### Required action A
Reproduce the part of the simple pleasures post that begins at the words "Vintage Needle threader" and stops after "and works beautifully.".
### Required action B
Say whether each statement agrees with the simple pleasures post, answering yes or no and quoting the deciding words: (i) The writer dries most clothes in an airing cupboard. (ii) The vintage needle threader is less than 50 years old. (iii) Cleaning the flat takes the writer more than an hour.

### Selected excerpt
════════
I remember a time when I would stack dishes in the dishwasher it would be a chore, but now, I wash my dishes by hand as I don’t have room for a dishwasher, and it has surprised me just what a simple pleasure it is. I am connected to my beautiful things, it is only as I am putting loving care into cleaning my favourite pan, that I remember what a pleasure it is to use it. My plates are very pretty and as I wash them and wipe them clean, I am given a moment of the joy of owning such a charming pattern. I am connected with small things that make me happy. 

We are bombarded with images of large houses and big gardens, but I am happier now in my small flat than I ever was living in that large house. I don’t spend my weekends worrying about the garden, weeding and watering. Yes, I do miss sitting out in the fresh air, but if I really want to do that I can sit in the communal gardens and enjoy them while the gardener cuts the grass. It takes me no more than an hour to clean my flat, but in a large house, it never seemed to get tidy. 

That isn’t to say I don’t miss some things, like having a fresh egg from my own chickens, or having room for a big party, but on the whole, I feel happier and more content that I have in years. 


The larger bottle is de-ionised water that I have collected from my tumble dryer, and the other little bottle is vinegar, the best cleaner by far. Washing up uses less water than a dishwasher, and now because I don’t have a big house to keep clean, I often use my airing cupboard to dry most of my clothes, again, as I hang them to dry, I can appreciate them, rather than throwing them in the dryer. I love pretty bottles, it makes cleaning a pleasure, and it is magical to clean my possessions as I spent a year without them. I do enjoy having appliances that make life easier, but I think we also lose that connection with our possessions. 

More is not always better, some times it is about finding the simple pleasures.  

Vintage Needle threader

I am amazed at this little gadget, not only is it over 50 years old, but it is still boxed with the instructions and works beautifully. 

A ninety year old lady lent it to me, and we often talk about a love of sewing. She is still making things to this day on her thirty year old singer, I can only hope that in fifty years time when I am her age, I will still be enjoying sewing.
════════
### Available data
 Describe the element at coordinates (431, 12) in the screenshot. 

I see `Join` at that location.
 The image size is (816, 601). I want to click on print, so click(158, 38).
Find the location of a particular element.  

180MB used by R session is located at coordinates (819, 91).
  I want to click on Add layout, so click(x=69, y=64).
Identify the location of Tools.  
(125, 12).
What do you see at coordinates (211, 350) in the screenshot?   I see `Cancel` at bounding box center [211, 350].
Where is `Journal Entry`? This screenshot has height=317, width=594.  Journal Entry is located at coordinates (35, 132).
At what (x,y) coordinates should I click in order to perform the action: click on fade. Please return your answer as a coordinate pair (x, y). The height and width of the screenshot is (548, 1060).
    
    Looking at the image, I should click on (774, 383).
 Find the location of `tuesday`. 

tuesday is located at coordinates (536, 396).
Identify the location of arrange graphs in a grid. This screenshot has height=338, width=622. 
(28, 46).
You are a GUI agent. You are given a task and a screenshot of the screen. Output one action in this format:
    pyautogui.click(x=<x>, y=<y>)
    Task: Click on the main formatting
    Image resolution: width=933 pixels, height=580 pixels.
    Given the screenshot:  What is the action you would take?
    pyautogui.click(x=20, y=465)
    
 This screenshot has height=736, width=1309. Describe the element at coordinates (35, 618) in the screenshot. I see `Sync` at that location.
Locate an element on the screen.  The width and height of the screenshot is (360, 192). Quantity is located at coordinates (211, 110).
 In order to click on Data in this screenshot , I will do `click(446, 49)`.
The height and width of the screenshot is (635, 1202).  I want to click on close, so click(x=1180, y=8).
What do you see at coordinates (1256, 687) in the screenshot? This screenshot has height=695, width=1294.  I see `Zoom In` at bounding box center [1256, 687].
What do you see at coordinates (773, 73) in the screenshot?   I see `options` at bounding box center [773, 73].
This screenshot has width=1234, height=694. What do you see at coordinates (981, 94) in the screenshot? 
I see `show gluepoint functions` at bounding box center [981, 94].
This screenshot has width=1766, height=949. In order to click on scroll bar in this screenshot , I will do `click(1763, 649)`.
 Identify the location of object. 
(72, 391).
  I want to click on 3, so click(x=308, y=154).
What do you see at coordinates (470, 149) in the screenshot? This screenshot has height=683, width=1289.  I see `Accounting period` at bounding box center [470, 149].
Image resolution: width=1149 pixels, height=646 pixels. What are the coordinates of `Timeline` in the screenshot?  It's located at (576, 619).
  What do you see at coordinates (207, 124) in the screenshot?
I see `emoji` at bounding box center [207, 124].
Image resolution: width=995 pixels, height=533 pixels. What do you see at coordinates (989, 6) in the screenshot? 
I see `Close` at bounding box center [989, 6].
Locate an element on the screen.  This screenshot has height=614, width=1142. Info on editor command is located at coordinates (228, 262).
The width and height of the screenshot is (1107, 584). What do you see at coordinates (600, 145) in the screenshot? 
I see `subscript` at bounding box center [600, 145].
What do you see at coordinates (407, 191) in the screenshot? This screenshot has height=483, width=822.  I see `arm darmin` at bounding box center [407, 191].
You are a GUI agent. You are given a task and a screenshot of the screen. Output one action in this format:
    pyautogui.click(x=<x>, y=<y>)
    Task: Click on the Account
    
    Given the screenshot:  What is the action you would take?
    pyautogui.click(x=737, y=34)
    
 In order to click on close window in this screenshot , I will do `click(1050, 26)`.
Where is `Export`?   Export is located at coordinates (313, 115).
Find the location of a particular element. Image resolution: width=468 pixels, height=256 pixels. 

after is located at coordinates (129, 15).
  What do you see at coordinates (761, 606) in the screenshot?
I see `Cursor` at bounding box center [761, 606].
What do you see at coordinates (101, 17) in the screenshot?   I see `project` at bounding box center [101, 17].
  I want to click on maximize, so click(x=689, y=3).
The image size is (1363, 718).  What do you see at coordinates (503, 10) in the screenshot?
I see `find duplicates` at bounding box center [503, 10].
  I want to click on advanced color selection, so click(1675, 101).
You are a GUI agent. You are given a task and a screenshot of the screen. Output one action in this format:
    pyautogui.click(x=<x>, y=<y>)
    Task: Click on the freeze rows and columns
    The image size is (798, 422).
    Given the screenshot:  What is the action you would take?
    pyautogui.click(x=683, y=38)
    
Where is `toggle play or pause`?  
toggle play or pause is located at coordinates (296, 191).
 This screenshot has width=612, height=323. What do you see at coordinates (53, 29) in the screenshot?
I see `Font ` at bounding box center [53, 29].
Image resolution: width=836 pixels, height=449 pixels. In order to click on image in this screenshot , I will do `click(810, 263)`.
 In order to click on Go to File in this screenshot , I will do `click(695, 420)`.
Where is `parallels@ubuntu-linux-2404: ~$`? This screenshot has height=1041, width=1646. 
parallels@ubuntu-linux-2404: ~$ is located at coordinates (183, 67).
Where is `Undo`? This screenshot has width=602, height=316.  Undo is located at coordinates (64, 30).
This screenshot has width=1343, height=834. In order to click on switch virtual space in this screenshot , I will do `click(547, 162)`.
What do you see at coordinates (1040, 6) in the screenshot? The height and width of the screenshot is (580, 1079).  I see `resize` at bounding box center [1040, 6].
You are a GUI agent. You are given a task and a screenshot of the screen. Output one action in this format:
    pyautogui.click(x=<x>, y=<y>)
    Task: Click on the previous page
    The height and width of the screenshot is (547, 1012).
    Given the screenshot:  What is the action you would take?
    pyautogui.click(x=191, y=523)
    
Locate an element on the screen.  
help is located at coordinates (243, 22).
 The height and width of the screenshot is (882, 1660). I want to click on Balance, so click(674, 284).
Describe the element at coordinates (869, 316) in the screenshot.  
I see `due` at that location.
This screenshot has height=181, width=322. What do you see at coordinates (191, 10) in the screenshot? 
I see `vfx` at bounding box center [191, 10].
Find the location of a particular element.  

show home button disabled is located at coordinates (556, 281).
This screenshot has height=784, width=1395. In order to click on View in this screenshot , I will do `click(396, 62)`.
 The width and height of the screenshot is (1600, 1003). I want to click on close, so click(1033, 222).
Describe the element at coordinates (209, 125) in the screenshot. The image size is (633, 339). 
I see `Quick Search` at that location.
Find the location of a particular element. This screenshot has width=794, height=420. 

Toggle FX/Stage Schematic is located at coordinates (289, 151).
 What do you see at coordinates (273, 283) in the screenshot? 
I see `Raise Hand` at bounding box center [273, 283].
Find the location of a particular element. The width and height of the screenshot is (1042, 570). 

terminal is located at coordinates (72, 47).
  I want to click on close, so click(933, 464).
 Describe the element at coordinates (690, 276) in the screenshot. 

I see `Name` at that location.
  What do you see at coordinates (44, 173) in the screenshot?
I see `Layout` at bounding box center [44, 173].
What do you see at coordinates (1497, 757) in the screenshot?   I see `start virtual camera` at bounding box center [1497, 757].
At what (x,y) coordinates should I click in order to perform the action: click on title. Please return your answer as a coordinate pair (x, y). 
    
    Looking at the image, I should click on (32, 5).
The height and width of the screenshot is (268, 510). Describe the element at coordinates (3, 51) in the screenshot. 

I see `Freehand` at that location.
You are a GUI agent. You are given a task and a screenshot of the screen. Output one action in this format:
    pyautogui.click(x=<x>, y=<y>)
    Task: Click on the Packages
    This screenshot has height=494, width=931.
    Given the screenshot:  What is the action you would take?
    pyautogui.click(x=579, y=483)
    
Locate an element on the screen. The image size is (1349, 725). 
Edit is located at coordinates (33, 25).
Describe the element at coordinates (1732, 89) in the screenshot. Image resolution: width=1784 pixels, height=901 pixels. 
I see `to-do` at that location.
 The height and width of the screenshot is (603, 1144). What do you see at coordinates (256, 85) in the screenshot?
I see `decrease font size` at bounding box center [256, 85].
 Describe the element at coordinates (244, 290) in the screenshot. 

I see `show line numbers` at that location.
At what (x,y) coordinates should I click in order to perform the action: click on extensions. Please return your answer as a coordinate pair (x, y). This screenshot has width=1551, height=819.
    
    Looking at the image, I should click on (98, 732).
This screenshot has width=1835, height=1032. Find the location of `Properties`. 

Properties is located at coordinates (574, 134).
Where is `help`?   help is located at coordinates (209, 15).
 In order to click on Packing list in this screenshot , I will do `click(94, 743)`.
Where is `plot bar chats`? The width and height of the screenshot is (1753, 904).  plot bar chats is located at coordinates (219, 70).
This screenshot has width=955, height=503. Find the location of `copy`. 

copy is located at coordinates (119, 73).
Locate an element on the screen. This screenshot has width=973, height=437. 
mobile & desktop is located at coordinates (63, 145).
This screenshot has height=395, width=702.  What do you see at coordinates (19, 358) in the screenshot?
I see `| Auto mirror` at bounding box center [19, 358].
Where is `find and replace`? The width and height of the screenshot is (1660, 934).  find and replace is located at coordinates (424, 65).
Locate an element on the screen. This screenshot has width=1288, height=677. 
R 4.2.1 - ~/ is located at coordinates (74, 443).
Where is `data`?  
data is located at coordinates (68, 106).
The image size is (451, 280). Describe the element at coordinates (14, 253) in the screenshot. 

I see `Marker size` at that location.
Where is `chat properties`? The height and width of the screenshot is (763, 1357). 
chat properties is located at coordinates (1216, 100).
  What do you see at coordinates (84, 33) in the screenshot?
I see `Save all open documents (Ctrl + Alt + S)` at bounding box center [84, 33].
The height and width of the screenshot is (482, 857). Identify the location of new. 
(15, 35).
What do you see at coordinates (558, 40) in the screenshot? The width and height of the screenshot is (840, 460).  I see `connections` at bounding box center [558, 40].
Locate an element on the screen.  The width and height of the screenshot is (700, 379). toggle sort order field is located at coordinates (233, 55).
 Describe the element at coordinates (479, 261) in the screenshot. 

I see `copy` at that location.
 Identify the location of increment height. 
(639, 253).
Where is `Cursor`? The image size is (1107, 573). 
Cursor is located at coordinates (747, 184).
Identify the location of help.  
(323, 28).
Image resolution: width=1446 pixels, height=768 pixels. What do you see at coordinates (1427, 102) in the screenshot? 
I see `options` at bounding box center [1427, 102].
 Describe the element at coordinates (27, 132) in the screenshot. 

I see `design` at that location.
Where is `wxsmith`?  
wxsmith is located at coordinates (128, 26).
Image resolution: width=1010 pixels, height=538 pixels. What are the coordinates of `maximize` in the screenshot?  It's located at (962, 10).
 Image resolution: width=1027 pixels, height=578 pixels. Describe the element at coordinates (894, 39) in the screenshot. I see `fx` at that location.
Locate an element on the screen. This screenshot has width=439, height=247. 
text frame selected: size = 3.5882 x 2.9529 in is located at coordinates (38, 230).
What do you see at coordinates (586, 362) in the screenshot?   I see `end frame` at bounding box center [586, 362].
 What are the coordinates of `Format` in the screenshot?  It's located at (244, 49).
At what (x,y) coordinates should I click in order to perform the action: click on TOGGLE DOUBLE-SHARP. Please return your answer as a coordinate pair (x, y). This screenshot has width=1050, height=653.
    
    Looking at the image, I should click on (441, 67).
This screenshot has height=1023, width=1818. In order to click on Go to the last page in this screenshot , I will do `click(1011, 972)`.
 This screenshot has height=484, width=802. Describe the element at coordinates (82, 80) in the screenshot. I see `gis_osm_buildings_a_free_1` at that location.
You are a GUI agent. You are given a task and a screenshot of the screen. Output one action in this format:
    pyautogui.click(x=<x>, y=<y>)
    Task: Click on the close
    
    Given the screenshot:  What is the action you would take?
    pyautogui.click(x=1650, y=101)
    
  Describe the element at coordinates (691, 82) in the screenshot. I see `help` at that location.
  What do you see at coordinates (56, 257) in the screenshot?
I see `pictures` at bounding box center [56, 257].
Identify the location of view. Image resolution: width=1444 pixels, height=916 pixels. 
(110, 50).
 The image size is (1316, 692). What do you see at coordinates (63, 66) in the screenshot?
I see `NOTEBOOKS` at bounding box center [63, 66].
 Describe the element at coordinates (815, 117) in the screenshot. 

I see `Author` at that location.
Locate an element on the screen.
════════
### Response box A
Vintage Needle threader

I am amazed at this little gadget, not only is it over 50 years old, but it is still boxed with the instructions and works beautifully.

### Response box B
(i) Yes: "I often use my airing cupboard to dry most of my clothes"
(ii) No: "not only is it over 50 years old"
(iii) No: "It takes me no more than an hour to clean my flat"